BEGIN Materials provided

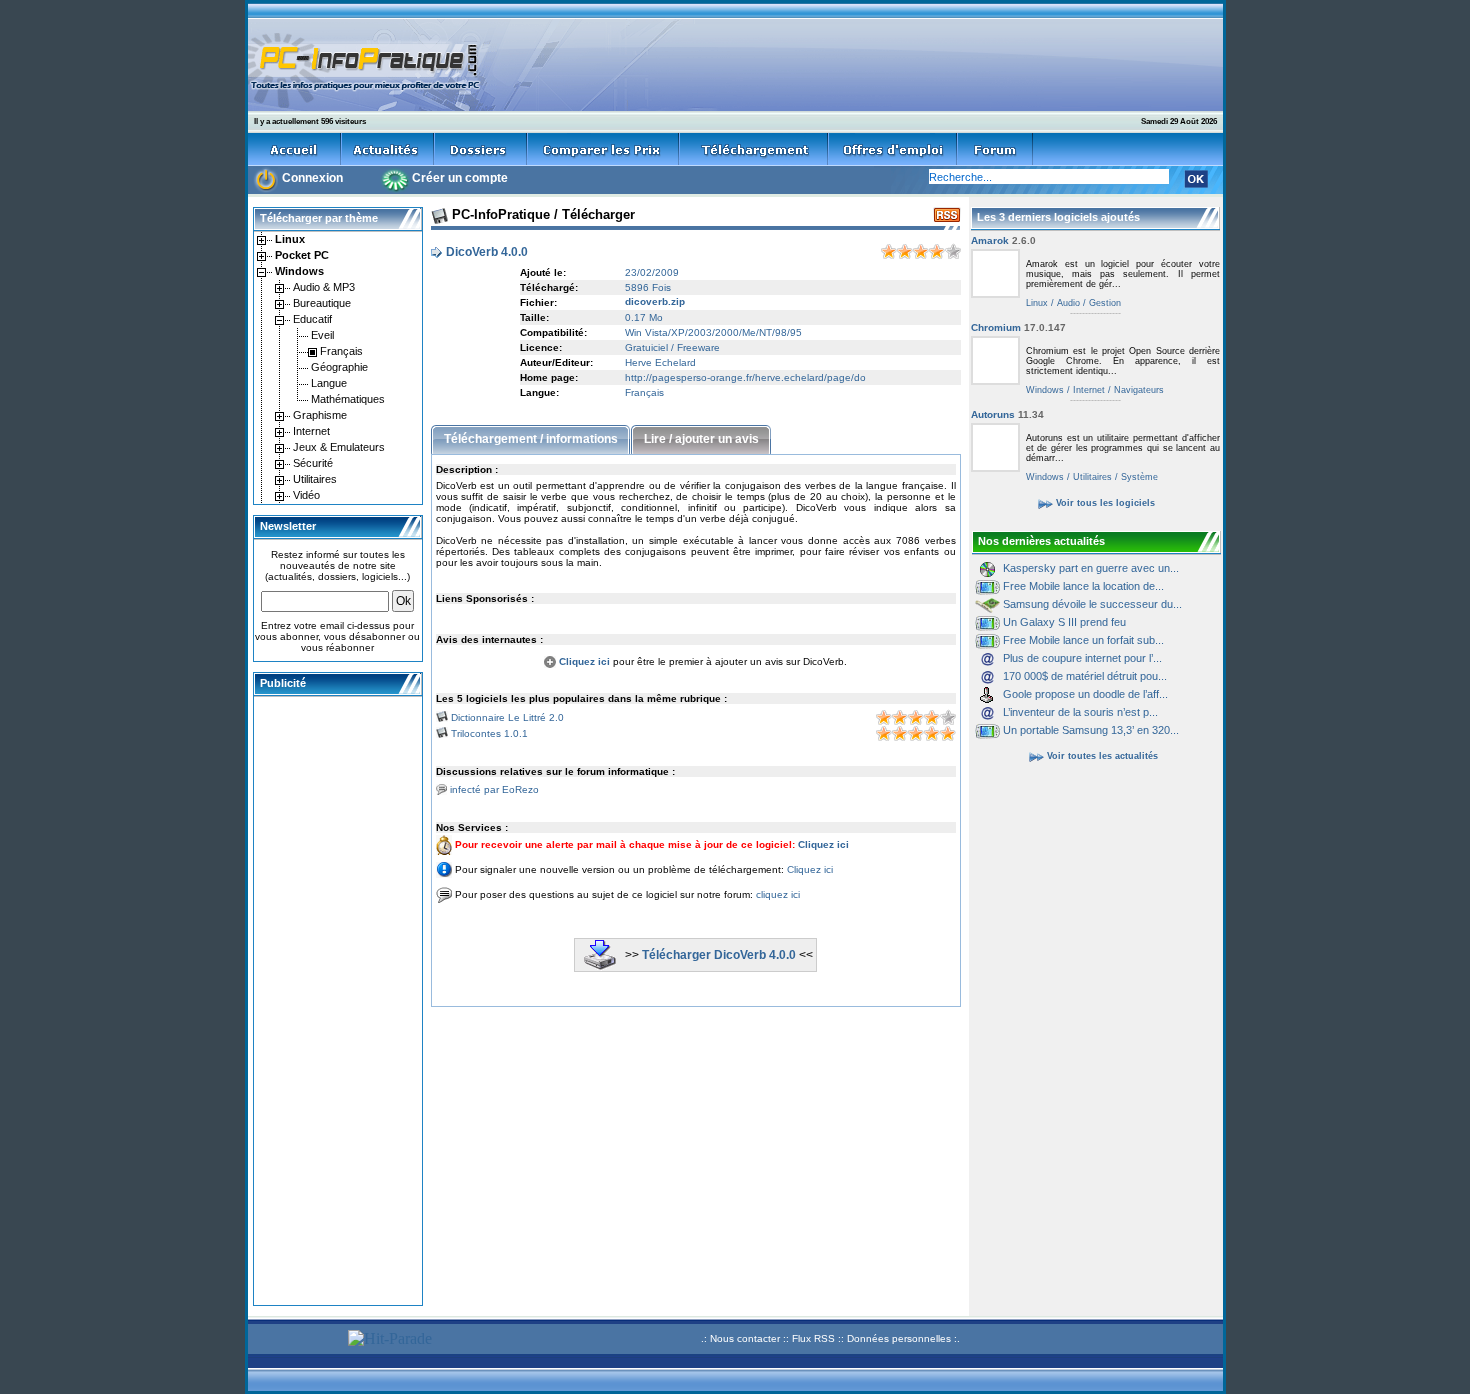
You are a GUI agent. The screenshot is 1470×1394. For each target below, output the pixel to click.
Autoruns (1007, 414)
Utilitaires (313, 479)
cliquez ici (778, 894)
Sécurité (311, 463)
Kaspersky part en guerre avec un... (1091, 568)
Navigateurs (1137, 390)
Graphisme (318, 415)
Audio (1067, 303)
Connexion (312, 178)
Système (1138, 477)
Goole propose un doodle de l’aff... (1085, 694)
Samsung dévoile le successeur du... (1092, 604)
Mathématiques (346, 399)
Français (340, 351)
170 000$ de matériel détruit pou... (1085, 676)
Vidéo (305, 495)
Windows (1045, 390)
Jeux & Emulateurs (337, 447)
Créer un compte (460, 178)
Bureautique (320, 303)
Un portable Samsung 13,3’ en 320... (1091, 730)
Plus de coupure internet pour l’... (1082, 658)
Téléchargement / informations (531, 439)
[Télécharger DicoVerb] (600, 965)
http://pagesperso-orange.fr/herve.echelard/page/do (745, 377)
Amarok (1003, 240)
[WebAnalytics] (295, 1341)
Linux (1037, 303)
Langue (327, 383)
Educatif (311, 319)
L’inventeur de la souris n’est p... (1080, 712)
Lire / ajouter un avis (701, 439)
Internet (310, 431)
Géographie (338, 367)
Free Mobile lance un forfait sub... (1083, 640)
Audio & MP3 (322, 287)
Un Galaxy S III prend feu (1064, 622)
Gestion (1103, 303)
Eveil (321, 335)
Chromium (1018, 327)
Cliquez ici (583, 661)
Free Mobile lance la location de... (1083, 586)
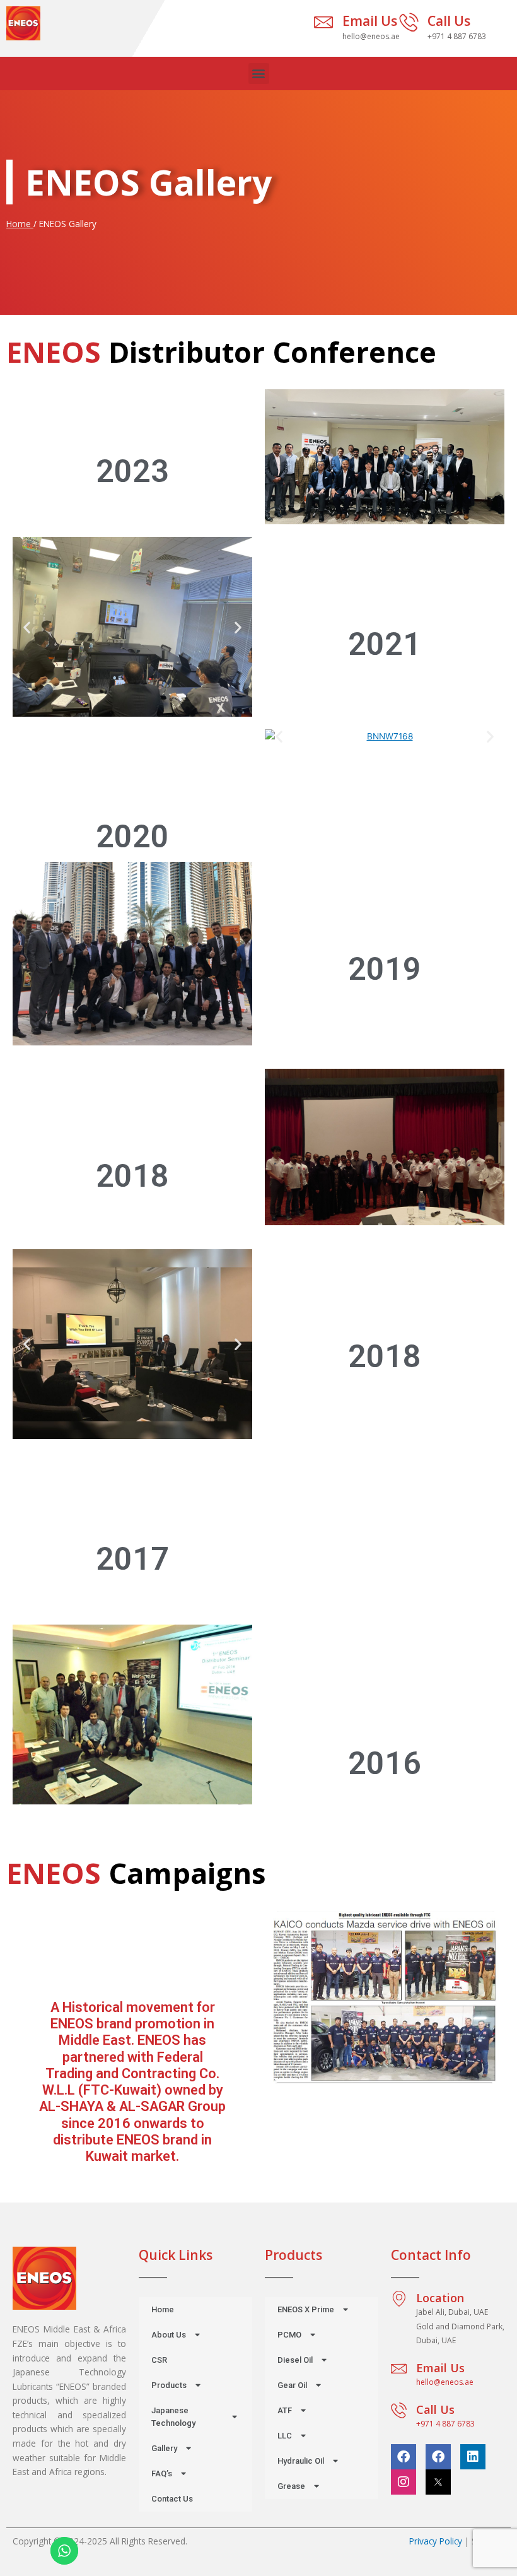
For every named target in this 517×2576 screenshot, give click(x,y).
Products (169, 2385)
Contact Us (172, 2498)
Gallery (164, 2448)
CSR (159, 2360)
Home (19, 224)
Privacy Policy (435, 2541)
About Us (168, 2334)
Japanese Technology (173, 2417)
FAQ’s (161, 2473)
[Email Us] (323, 22)
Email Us (369, 21)
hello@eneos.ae (444, 2382)
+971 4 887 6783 (445, 2423)
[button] (258, 73)
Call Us (448, 21)
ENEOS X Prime (305, 2309)
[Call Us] (408, 22)
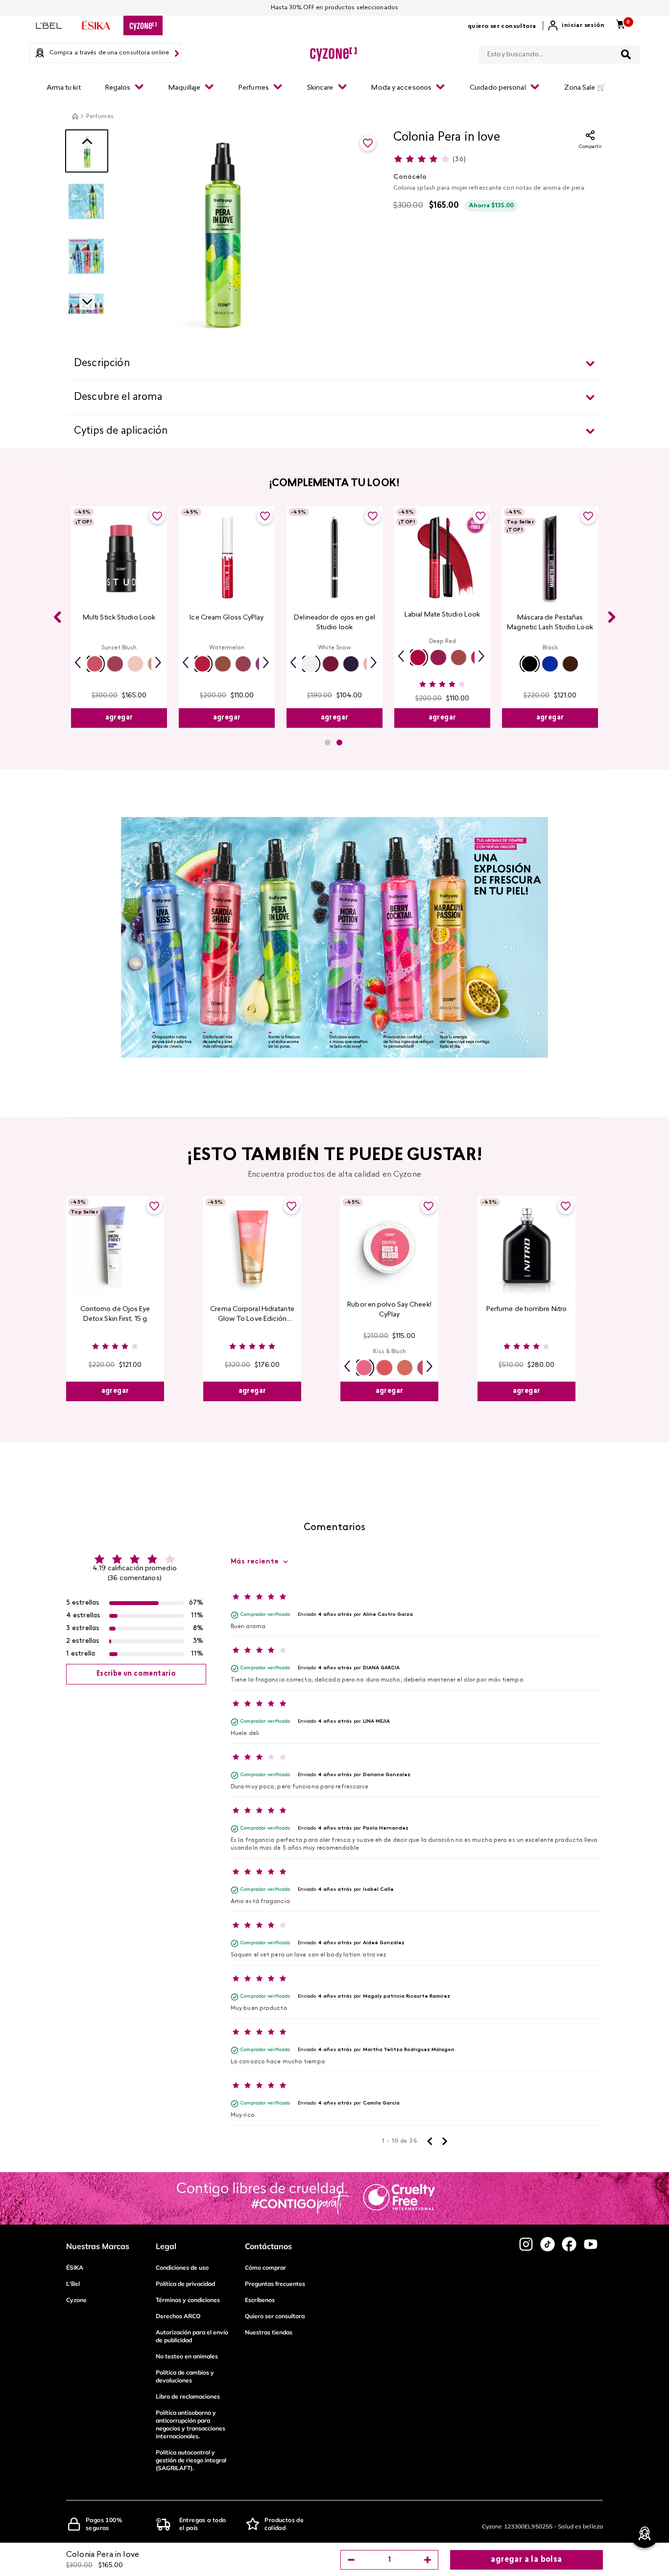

END Materials provided

• **Task details**
All of the data above must be printed exactly, minus its pictures.

• **Finished exercise**
You are a GUI agent. The screenshot is 1470×1394. For each target below, output the pixel to click.
Autoruns (1007, 414)
Utilitaires (313, 479)
cliquez ici (778, 894)
Sécurité (311, 463)
Kaspersky part en guerre avec un... (1091, 568)
Navigateurs (1137, 390)
Graphisme (318, 415)
Audio (1067, 303)
Connexion (312, 178)
Système (1138, 477)
Goole propose un doodle de l’aff... (1085, 694)
Samsung dévoile le successeur du... (1092, 604)
Mathématiques (346, 399)
Français (340, 351)
170 000$ de matériel détruit pou... (1085, 676)
Vidéo (305, 495)
Windows (1045, 390)
Jeux & Emulateurs (337, 447)
Créer un compte (460, 178)
Bureautique (320, 303)
Un portable Samsung 13,3’ en 320... (1091, 730)
Plus de coupure internet pour l’... (1082, 658)
Téléchargement / informations (531, 439)
[Télécharger DicoVerb] (600, 965)
http://pagesperso-orange.fr/herve.echelard/page/do (745, 377)
Amarok (1003, 240)
[WebAnalytics] (295, 1341)
Linux (1037, 303)
Langue (327, 383)
Educatif (311, 319)
L’inventeur de la souris n’est p... (1080, 712)
Lire / ajouter un avis (701, 439)
Internet (310, 431)
Géographie (338, 367)
Free Mobile lance un forfait sub... (1083, 640)
Audio & MP3 (322, 287)
Un Galaxy S III prend feu (1064, 622)
Gestion (1103, 303)
Eveil (321, 335)
Chromium (1018, 327)
Cliquez ici (583, 661)
Free Mobile lance la location de... (1083, 586)
For every named target in this 517×2576 screenshot, give click(x,y).
Products (169, 2385)
Contact Us (172, 2498)
Gallery (164, 2448)
CSR (159, 2360)
Home (19, 224)
Privacy Policy (435, 2541)
About Us (168, 2334)
Japanese Technology (173, 2417)
FAQ’s (161, 2473)
[Email Us] (323, 22)
Email Us (369, 21)
hello@eneos.ae (444, 2382)
+971 4 887 6783 (445, 2423)
[button] (258, 73)
Call Us (448, 21)
ENEOS X Prime (305, 2309)
[Call Us] (408, 22)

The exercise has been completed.